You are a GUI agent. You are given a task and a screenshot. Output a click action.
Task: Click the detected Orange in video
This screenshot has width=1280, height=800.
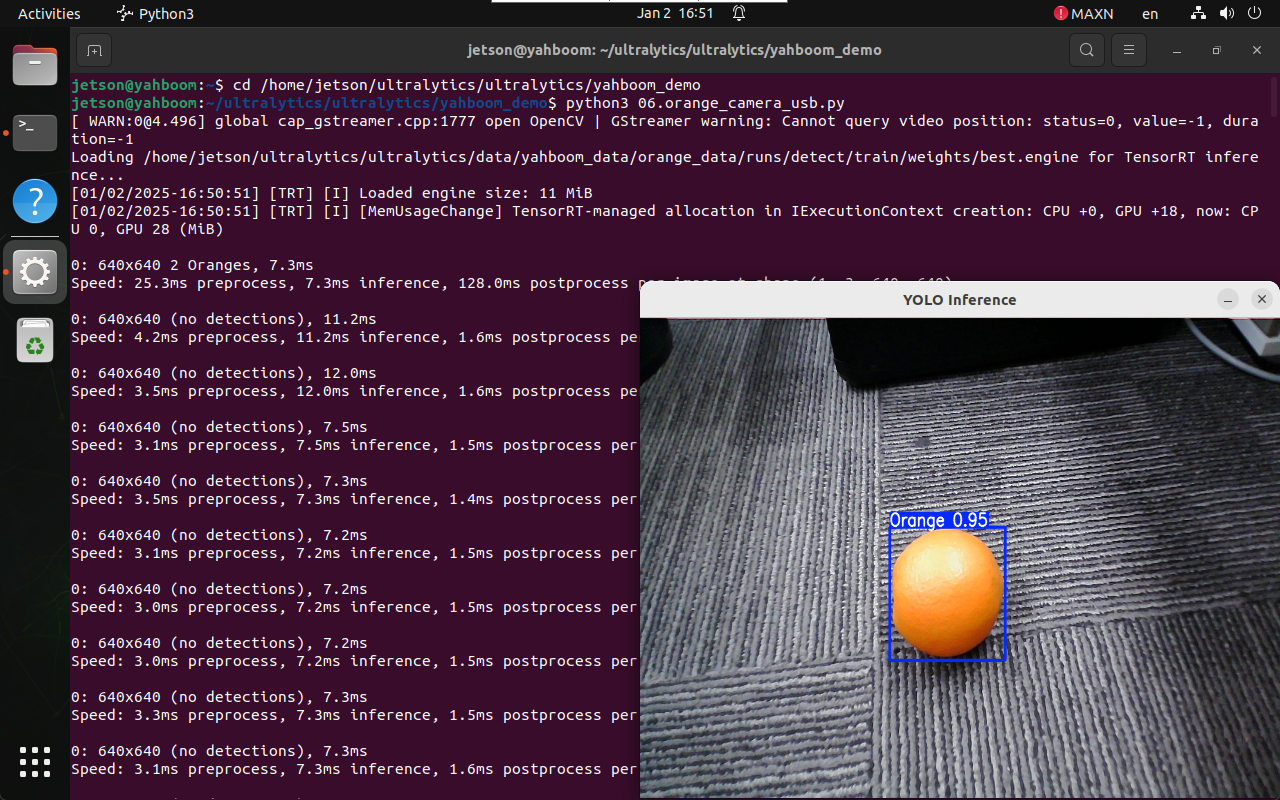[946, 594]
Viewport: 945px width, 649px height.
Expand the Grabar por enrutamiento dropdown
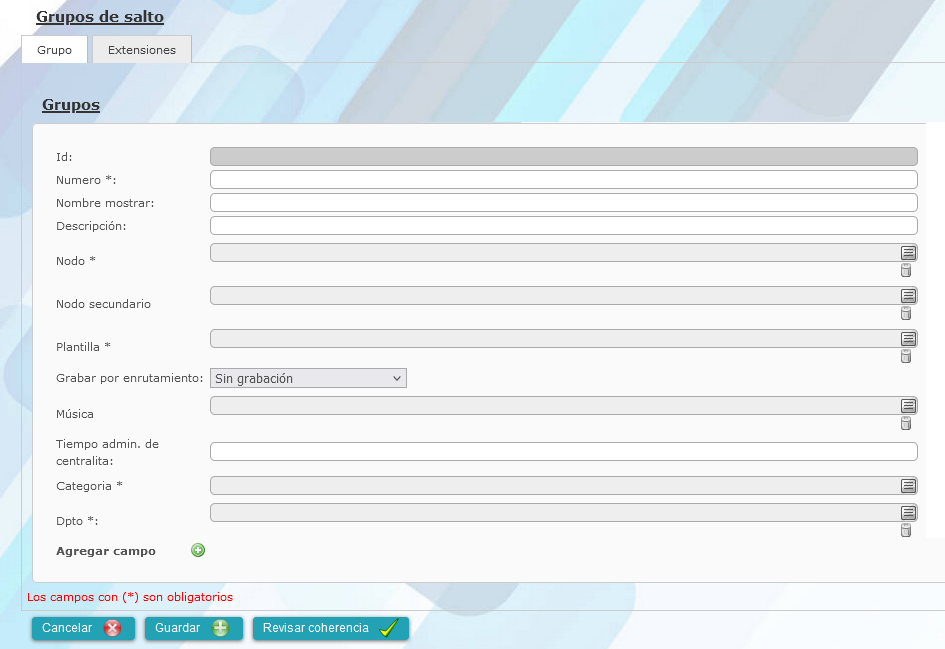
|---|
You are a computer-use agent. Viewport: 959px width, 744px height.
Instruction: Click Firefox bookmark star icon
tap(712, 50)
|---|
> _Prompt_: Give back exactly, and solely, the section of the data above bounded by the line containing "You are a GUI" and the line containing "Expand the Grabar por enrutamiento dropdown", both bounding lines included and pictures omitted.

> _Exercise response_:
You are a GUI agent. You are given a task and a screenshot. Output a click action.
Task: Click the detected Orange in video
This screenshot has width=1280, height=800.
[946, 594]
Viewport: 945px width, 649px height.
Expand the Grabar por enrutamiento dropdown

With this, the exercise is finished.